*** Given entries Section Begins ***

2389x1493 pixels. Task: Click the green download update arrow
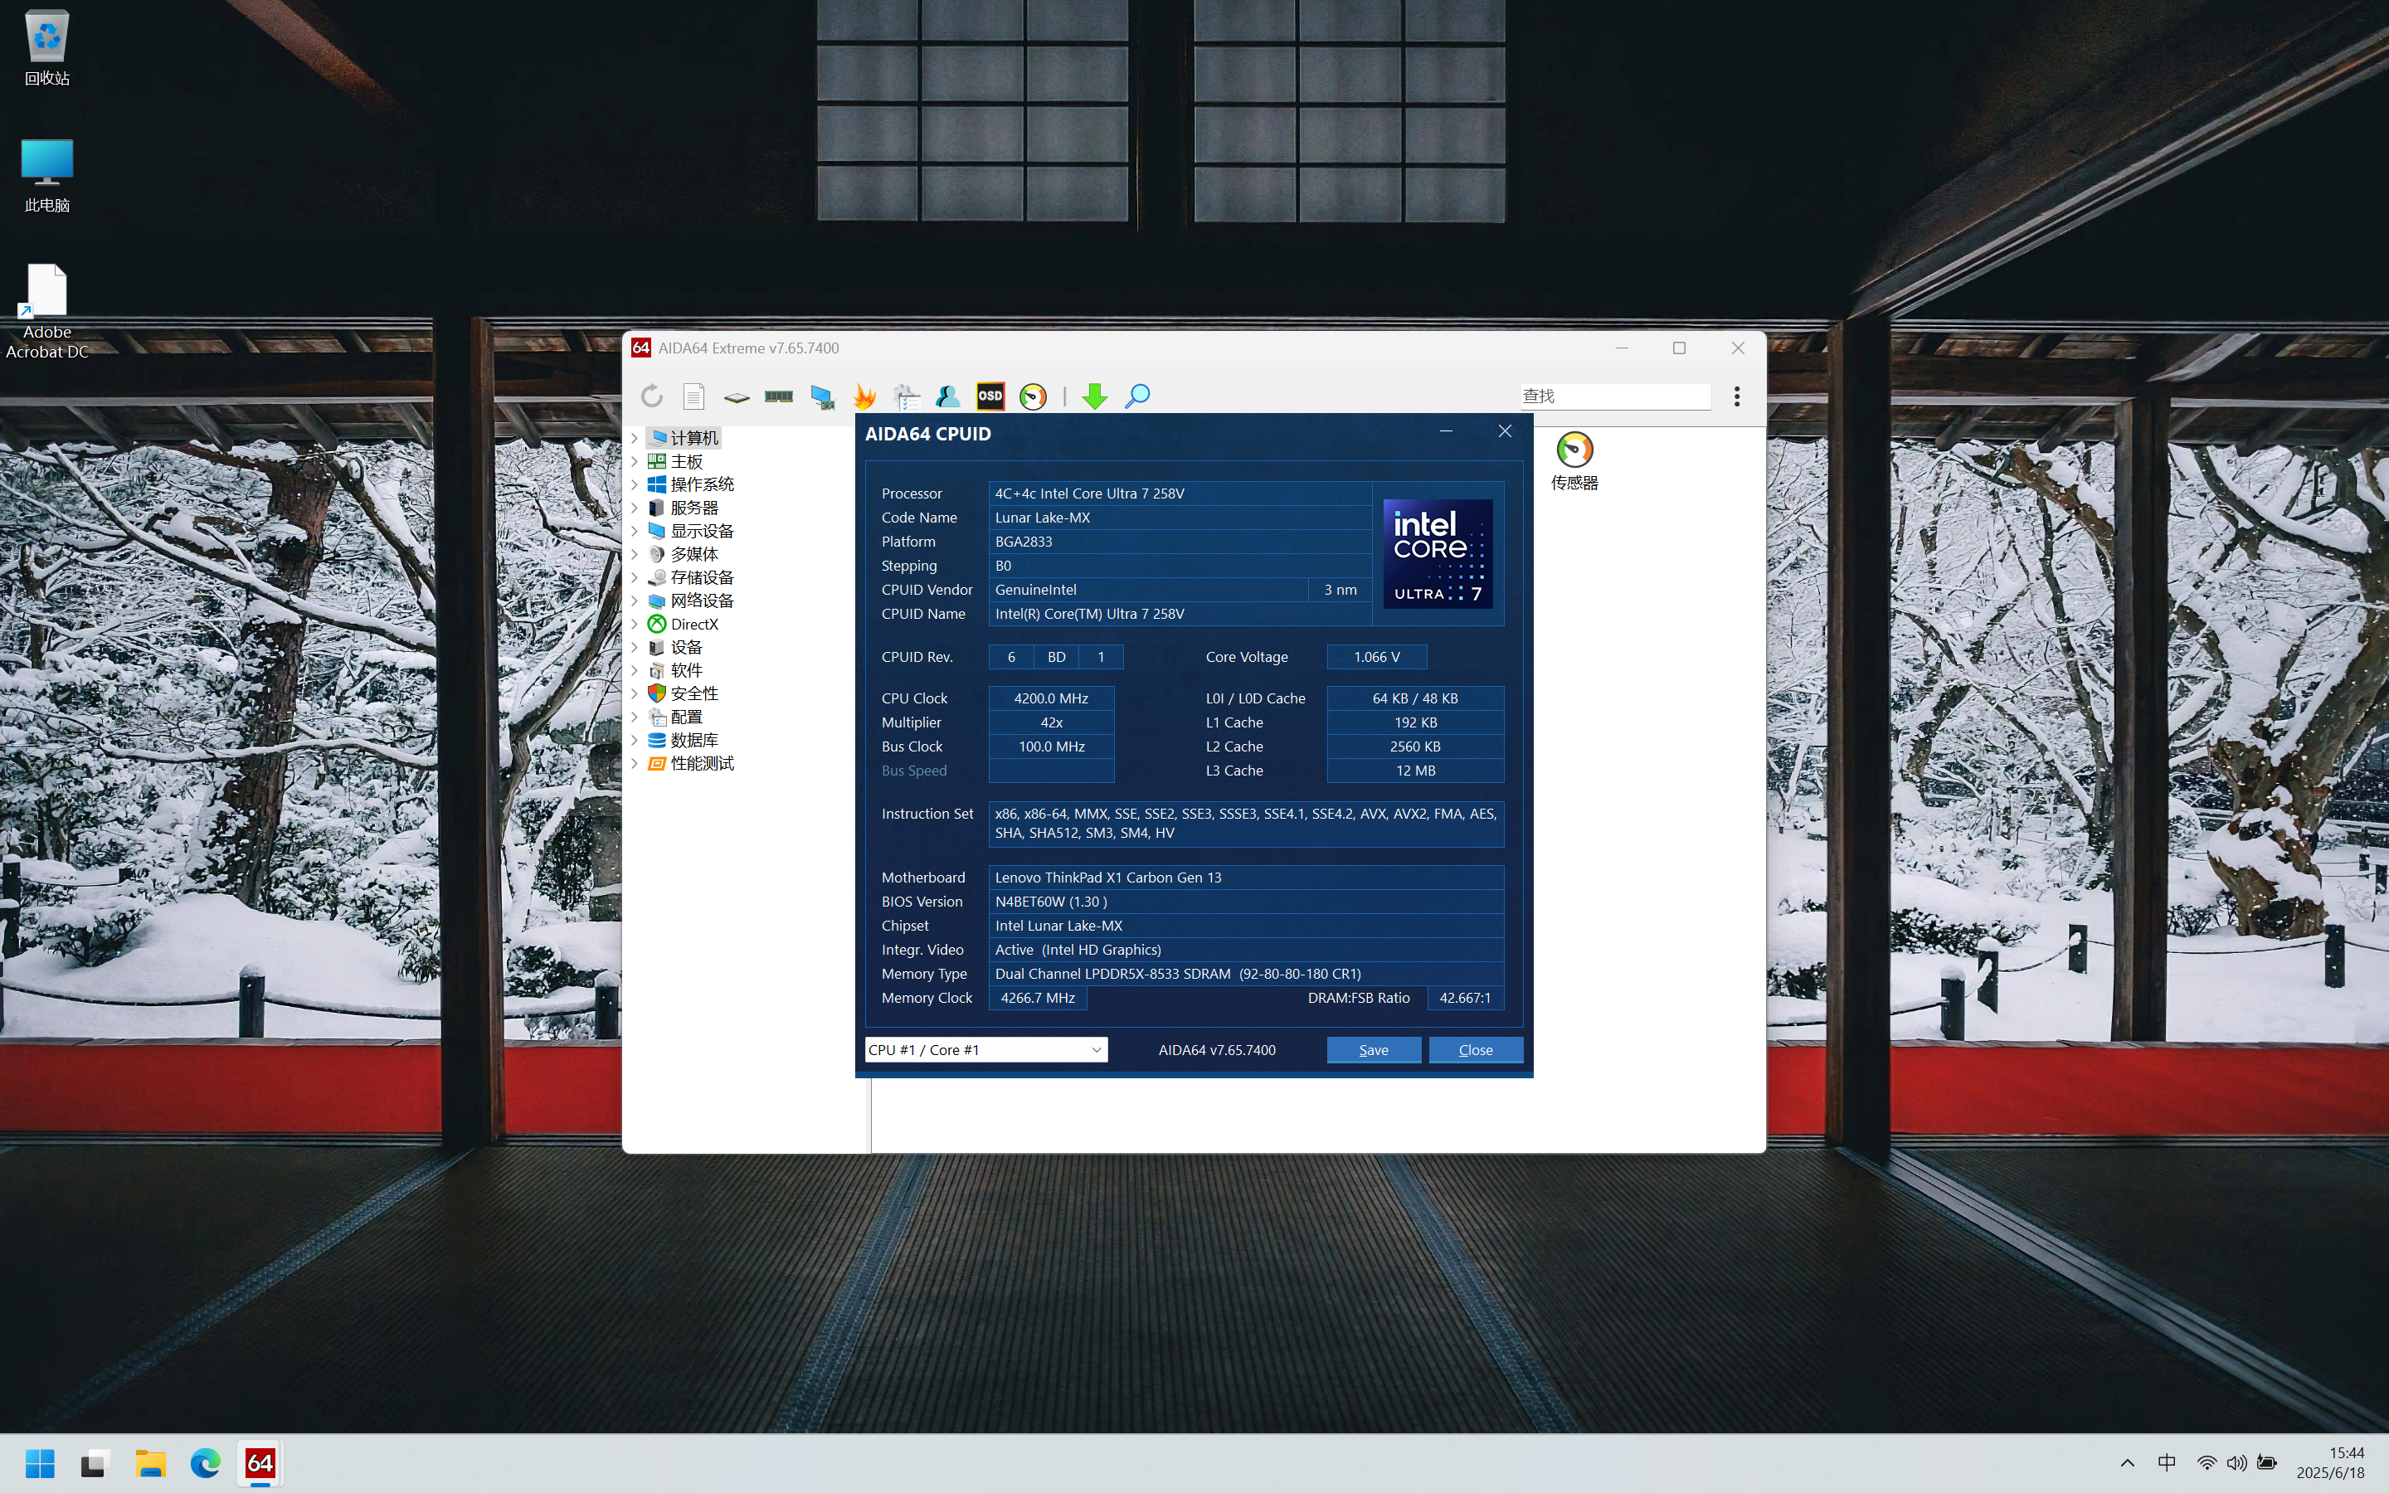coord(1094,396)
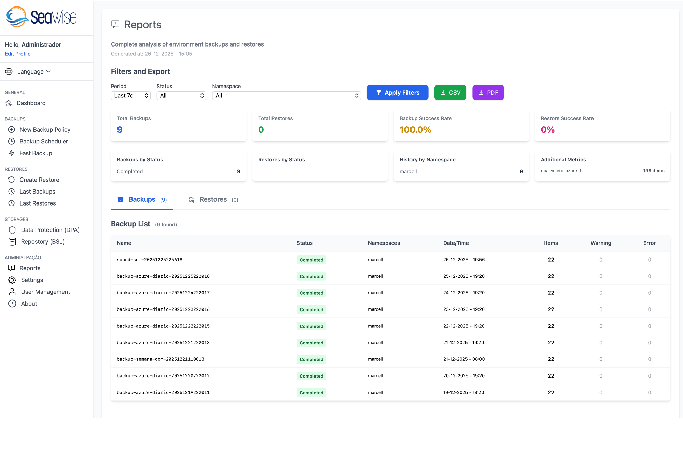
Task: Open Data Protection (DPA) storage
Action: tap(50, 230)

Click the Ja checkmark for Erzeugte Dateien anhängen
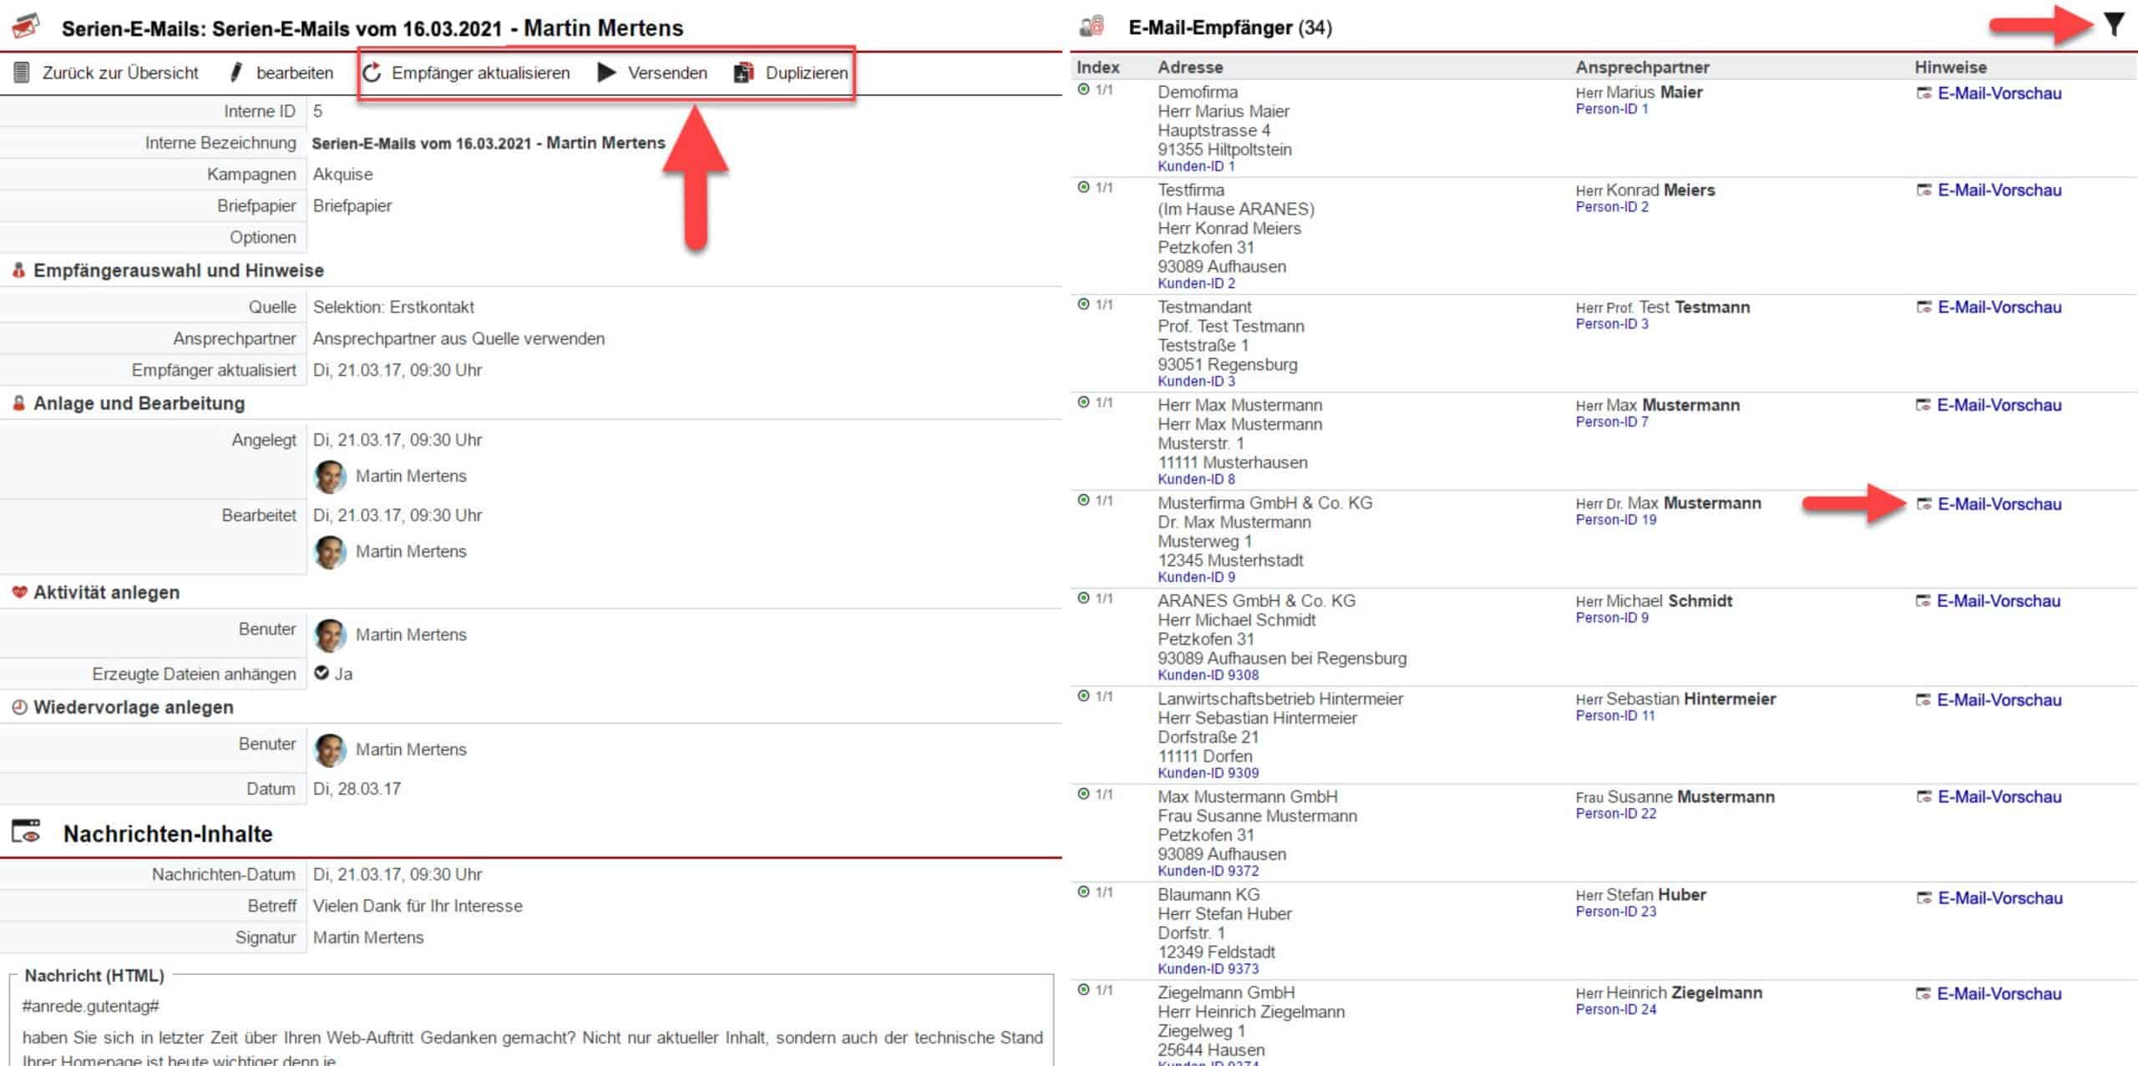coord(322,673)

*** Given entries Section Ends ***

**Work to complete**
Print the material exactly as given, but not the pictures.

**Response box**
2389x1493 pixels. Task: Click the green download update arrow
coord(1094,396)
Task: Open Data Protection (DPA) storage
Action: tap(50, 230)

Click the Ja checkmark for Erzeugte Dateien anhängen
coord(322,673)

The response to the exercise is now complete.